*EXERCÍCIO 1:* Passe para uma tabela Markdown o trecho das entradas que vai da linha que contém "Enable Run this" até a linha que contém "coord(523,514)", incluindo as duas. Use as colunas "Número" e "Linha", com uma linha numerada por fila e sem as linhas em branco.

*TRECHO DO TEXTO:*

A censura sem critério nas obras de Chico Buarque
25 de maio de 2015
Compartilho: “Reforma Cunha”: poder da grana e partidos ameaçados
26 de maio de 2015

A noite em que Chico Buarque me mandou à merda!

Marcelo Auler*

Sem sombra de dúvidas, é um lance de sorte a qualquer foca, no início de sua carreira ter a chance de entrevistar alguém do naipe de Chico Buarque de Hollanda. Isso aconteceu comigo, em 1976, quando eu mal completava três anos como repórter.

Ao longo dos meus 40 anos de jornalismo estive frente à frente com Chico Buarque em três ocasiões. Na primeira, em outubro de 1976, a conversa me rendeu a publicação de duas boas entrevistas as quais, levando-se em conta o momento político que vivíamos e a evolução natural pelas quais todos passamos, ainda merecem ser lidas, motivo pelo qual estou compartilhando-as, principalmente para quem não viveu aquela época.

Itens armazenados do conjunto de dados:
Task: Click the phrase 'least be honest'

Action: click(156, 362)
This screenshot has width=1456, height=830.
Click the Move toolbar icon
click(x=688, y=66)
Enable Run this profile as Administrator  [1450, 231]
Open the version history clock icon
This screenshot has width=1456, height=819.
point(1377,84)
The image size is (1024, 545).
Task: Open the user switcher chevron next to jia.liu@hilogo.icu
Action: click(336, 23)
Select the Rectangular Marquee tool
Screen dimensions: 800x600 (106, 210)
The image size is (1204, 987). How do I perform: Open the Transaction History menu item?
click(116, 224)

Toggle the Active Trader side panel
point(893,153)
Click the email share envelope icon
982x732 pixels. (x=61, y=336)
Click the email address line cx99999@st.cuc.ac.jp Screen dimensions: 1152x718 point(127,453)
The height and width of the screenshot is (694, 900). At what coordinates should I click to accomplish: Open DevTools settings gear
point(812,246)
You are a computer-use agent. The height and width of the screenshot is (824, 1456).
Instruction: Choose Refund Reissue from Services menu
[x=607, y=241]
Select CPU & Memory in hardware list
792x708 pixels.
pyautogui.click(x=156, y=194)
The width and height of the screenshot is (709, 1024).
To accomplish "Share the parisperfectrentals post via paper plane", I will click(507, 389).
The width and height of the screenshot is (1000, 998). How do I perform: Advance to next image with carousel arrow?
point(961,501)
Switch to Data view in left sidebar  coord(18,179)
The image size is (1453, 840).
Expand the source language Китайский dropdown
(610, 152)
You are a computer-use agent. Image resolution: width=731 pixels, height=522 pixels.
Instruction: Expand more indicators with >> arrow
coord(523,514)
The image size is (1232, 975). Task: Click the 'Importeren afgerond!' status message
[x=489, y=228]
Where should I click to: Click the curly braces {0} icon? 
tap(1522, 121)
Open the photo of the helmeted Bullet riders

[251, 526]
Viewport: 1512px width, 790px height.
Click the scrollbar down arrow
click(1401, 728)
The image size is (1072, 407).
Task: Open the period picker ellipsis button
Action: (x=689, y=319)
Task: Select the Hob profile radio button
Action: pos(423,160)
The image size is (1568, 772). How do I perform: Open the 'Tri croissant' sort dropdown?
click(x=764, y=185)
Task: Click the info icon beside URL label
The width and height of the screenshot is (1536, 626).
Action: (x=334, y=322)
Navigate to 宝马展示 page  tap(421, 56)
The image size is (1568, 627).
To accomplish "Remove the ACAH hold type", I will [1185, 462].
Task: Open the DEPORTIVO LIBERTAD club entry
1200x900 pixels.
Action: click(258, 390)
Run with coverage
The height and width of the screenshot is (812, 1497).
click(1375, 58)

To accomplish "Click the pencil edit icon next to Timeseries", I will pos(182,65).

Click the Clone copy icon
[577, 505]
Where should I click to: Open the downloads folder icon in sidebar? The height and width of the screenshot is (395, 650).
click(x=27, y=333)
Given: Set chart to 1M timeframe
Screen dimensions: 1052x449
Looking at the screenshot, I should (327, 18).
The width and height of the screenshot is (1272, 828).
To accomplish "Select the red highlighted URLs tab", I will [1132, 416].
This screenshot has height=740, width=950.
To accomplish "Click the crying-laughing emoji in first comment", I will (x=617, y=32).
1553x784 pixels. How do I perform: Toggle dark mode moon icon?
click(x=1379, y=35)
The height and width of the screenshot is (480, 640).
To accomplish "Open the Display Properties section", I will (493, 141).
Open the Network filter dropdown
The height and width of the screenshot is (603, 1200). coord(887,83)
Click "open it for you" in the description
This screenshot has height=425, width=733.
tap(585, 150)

*EXERCÍCIO 2:* Transcreva o texto sobre Chico Buarque inteiro, sem mudar nada.

*RESPOSTA 1:*
| Número | Linha |
|---|---|
| 1 | Enable Run this profile as Administrator  [1450, 231] |
| 2 | Open the version history clock icon |
| 3 | This screenshot has width=1456, height=819. |
| 4 | point(1377,84) |
| 5 | The image size is (1024, 545). |
| 6 | Task: Open the user switcher chevron next to jia.liu@hilogo.icu |
| 7 | Action: click(336, 23) |
| 8 | Select the Rectangular Marquee tool |
| 9 | Screen dimensions: 800x600 (106, 210) |
| 10 | The image size is (1204, 987). How do I perform: Open the Transaction History menu item? |
| 11 | click(116, 224) |
| 12 | Toggle the Active Trader side panel |
| 13 | point(893,153) |
| 14 | Click the email share envelope icon |
| 15 | 982x732 pixels. (x=61, y=336) |
| 16 | Click the email address line cx99999@st.cuc.ac.jp Screen dimensions: 1152x718 point(127,453) |
| 17 | The height and width of the screenshot is (694, 900). At what coordinates should I click to accomplish: Open DevTools settings gear |
| 18 | point(812,246) |
| 19 | You are a computer-use agent. The height and width of the screenshot is (824, 1456). |
| 20 | Instruction: Choose Refund Reissue from Services menu |
| 21 | [x=607, y=241] |
| 22 | Select CPU & Memory in hardware list |
| 23 | 792x708 pixels. |
| 24 | pyautogui.click(x=156, y=194) |
| 25 | The width and height of the screenshot is (709, 1024). |
| 26 | To accomplish "Share the parisperfectrentals post via paper plane", I will click(507, 389). |
| 27 | The width and height of the screenshot is (1000, 998). How do I perform: Advance to next image with carousel arrow? |
| 28 | point(961,501) |
| 29 | Switch to Data view in left sidebar  coord(18,179) |
| 30 | The image size is (1453, 840). |
| 31 | Expand the source language Китайский dropdown |
| 32 | (610, 152) |
| 33 | You are a computer-use agent. Image resolution: width=731 pixels, height=522 pixels. |
| 34 | Instruction: Expand more indicators with >> arrow |
| 35 | coord(523,514) |

*RESPOSTA 2:*
A censura sem critério nas obras de Chico Buarque
25 de maio de 2015
Compartilho: “Reforma Cunha”: poder da grana e partidos ameaçados
26 de maio de 2015

A noite em que Chico Buarque me mandou à merda!

Marcelo Auler*

Sem sombra de dúvidas, é um lance de sorte a qualquer foca, no início de sua carreira ter a chance de entrevistar alguém do naipe de Chico Buarque de Hollanda. Isso aconteceu comigo, em 1976, quando eu mal completava três anos como repórter.

Ao longo dos meus 40 anos de jornalismo estive frente à frente com Chico Buarque em três ocasiões. Na primeira, em outubro de 1976, a conversa me rendeu a publicação de duas boas entrevistas as quais, levando-se em conta o momento político que vivíamos e a evolução natural pelas quais todos passamos, ainda merecem ser lidas, motivo pelo qual estou compartilhando-as, principalmente para quem não viveu aquela época.